**Required tasks:**
a - Quote the commentary on Islamophobia word for word, from "My father was" to "and more dangerous.".
b - Answer these questions about the commentary on Islamophobia:
(i) Who does it say was part of a wider campaign of terror aimed at Muslim communities?
(ii) What was the writer wearing when attacked on the London Underground?
(iii) If forgiveness was not weakness, what does it say forgiveness was?

**Document passage:**
========================================================================

My father was not just the victim of “racism.” He fell prey to an Islamophobic terrorist attack. This distinction is crucial.
Pavlo Lapshyn wasn’t acting in isolation. He was part of a wider campaign of terror aimed at Muslim communities—planting bombs outside mosques and spreading fear through targeted violence. This was terrorism.
Yet, more than a decade later, the truth is often softened or ignored. Meanwhile, Islamophobia is surging.
Today, Muslim women face harassment on the streets. Sikh women are attacked. Bangladeshis and other minority communities endure increasing public abuse. This is no accident.
It stems from a political and social climate growing more hostile, more divided, and more dangerous.
When figures like Nigel Farage gain prominence, it signals that some groups are acceptable targets. These dangerous messages don’t stay confined to politics—they manifest in everyday violence and discrimination.
I speak from personal experience. I was attacked on the London Underground for wearing a keffiyah by someone motivated by hate. Instead of protection, I faced a justice system that failed me.
This is a reality many endure daily.
Why did I forgive my father’s killer? Because I refuse to let hatred define me. Forgiveness was not weakness—it was resistance.
However, forgiveness doesn’t mean silence. It certainly does not excuse ignoring today’s realities.

========================================================================

[Dataset items]
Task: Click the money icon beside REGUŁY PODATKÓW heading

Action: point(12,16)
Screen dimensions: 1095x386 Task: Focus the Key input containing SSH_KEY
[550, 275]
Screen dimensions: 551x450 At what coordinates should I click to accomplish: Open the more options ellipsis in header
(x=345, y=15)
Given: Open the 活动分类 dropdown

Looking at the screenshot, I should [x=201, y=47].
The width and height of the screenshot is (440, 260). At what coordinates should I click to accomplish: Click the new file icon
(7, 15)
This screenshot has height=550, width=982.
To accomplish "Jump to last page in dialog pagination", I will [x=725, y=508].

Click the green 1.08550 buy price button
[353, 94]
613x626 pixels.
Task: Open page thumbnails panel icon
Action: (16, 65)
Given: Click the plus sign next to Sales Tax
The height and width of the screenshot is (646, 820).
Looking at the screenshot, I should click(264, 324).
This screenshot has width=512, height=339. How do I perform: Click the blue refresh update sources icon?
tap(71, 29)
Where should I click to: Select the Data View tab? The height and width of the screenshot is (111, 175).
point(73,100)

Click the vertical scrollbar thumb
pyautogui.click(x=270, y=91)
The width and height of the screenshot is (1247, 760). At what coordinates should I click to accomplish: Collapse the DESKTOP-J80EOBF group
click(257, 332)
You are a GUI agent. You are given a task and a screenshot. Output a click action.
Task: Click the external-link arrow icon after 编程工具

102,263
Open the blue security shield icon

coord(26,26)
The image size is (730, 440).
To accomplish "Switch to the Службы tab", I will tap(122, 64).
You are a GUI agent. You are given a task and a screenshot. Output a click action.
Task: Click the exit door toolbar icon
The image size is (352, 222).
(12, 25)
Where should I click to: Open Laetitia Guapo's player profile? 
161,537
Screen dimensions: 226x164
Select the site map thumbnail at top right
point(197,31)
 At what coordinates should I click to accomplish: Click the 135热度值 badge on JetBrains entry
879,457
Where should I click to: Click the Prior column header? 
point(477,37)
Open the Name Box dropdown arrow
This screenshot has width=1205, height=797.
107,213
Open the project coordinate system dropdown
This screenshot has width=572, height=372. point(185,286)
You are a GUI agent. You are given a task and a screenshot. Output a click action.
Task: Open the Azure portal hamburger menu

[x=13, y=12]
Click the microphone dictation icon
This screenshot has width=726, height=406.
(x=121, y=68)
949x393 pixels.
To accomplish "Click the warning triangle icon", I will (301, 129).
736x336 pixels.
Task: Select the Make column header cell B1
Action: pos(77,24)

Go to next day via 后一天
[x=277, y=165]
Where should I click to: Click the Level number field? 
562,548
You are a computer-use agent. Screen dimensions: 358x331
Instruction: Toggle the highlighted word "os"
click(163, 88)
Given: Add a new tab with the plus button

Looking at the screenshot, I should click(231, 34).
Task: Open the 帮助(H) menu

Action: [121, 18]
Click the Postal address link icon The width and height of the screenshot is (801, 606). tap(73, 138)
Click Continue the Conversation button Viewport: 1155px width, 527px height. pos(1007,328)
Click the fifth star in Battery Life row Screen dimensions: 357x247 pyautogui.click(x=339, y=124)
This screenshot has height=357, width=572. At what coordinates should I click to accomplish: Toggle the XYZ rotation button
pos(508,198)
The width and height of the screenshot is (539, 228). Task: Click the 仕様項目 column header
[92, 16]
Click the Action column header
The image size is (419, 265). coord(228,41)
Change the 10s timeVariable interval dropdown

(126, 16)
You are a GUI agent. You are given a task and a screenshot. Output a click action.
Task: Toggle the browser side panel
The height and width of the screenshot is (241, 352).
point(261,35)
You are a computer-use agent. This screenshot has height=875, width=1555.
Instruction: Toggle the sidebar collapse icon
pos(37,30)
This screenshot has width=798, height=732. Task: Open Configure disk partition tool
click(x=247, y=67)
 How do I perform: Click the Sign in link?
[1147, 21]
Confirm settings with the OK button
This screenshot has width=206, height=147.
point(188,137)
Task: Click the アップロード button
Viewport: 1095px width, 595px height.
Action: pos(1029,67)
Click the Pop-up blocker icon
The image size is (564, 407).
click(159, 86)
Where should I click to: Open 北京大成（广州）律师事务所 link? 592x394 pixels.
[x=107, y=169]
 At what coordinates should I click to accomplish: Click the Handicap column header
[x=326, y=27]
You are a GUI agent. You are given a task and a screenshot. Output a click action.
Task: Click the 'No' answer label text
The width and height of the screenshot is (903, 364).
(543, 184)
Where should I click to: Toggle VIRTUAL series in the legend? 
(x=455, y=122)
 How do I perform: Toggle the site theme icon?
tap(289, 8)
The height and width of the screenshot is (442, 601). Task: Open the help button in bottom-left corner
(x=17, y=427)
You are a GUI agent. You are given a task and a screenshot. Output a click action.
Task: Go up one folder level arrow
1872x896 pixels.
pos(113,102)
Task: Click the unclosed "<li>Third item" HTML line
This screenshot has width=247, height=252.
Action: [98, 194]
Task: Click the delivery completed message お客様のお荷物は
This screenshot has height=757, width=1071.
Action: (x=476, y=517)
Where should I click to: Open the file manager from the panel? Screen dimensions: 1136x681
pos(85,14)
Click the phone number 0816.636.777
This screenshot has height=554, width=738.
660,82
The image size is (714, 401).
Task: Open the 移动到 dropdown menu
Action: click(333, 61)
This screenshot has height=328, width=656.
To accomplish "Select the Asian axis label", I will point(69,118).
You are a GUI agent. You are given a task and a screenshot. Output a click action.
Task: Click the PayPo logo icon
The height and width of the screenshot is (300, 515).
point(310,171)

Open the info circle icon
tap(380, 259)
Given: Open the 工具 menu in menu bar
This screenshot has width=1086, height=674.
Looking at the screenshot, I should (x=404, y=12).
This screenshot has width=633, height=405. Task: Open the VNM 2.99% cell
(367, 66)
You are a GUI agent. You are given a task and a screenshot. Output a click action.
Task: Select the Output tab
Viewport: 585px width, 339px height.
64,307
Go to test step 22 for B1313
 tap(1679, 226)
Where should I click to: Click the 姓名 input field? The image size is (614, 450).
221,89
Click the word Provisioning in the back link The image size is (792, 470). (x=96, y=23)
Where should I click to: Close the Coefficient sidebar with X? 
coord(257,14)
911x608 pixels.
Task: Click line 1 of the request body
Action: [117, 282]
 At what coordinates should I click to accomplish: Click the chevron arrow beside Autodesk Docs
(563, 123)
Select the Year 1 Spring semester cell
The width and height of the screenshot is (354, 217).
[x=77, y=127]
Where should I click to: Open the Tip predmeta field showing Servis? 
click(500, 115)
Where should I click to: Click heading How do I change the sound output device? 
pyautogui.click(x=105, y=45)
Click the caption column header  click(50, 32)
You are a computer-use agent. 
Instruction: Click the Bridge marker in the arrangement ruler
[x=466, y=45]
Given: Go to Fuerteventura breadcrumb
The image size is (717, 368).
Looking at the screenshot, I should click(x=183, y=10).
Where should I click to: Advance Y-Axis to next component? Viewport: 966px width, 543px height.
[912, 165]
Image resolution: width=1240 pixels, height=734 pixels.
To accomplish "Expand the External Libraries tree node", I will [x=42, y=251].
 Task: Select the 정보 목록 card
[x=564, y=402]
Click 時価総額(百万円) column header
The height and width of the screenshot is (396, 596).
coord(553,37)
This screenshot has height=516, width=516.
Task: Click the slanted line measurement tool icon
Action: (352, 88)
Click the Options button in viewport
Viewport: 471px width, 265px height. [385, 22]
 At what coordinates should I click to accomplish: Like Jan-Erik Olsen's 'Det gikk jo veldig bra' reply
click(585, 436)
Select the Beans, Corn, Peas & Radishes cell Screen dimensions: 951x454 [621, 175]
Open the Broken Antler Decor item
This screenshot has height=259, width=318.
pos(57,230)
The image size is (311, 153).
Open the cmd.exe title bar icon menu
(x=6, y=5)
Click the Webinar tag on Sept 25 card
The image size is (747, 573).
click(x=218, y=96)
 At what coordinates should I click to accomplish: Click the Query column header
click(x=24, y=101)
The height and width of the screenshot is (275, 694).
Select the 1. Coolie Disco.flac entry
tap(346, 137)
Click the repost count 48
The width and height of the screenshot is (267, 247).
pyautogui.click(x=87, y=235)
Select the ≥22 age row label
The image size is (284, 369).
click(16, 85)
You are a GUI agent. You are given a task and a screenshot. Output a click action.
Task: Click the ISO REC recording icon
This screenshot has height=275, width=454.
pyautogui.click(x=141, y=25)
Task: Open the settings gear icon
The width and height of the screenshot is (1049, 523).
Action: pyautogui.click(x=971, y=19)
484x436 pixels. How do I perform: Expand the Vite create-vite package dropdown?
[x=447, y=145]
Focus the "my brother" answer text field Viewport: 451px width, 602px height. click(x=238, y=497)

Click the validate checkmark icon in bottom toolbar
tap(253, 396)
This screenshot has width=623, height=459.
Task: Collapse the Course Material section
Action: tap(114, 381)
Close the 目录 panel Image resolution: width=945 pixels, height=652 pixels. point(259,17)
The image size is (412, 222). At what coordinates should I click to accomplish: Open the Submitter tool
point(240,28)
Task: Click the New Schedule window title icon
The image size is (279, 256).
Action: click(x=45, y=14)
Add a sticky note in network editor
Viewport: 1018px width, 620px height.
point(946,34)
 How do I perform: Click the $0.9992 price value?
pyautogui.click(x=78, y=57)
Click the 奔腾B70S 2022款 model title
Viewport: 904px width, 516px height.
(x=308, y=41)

========================================================================

**Answers to each task:**
a -
My father was not just the victim of “racism.” He fell prey to an Islamophobic terrorist attack. This distinction is crucial.
Pavlo Lapshyn wasn’t acting in isolation. He was part of a wider campaign of terror aimed at Muslim communities—planting bombs outside mosques and spreading fear through targeted violence. This was terrorism.
Yet, more than a decade later, the truth is often softened or ignored. Meanwhile, Islamophobia is surging.
Today, Muslim women face harassment on the streets. Sikh women are attacked. Bangladeshis and other minority communities endure increasing public abuse. This is no accident.
It stems from a political and social climate growing more hostile, more divided, and more dangerous.

b -
(i) Pavlo Lapshyn
(ii) A keffiyah
(iii) Resistance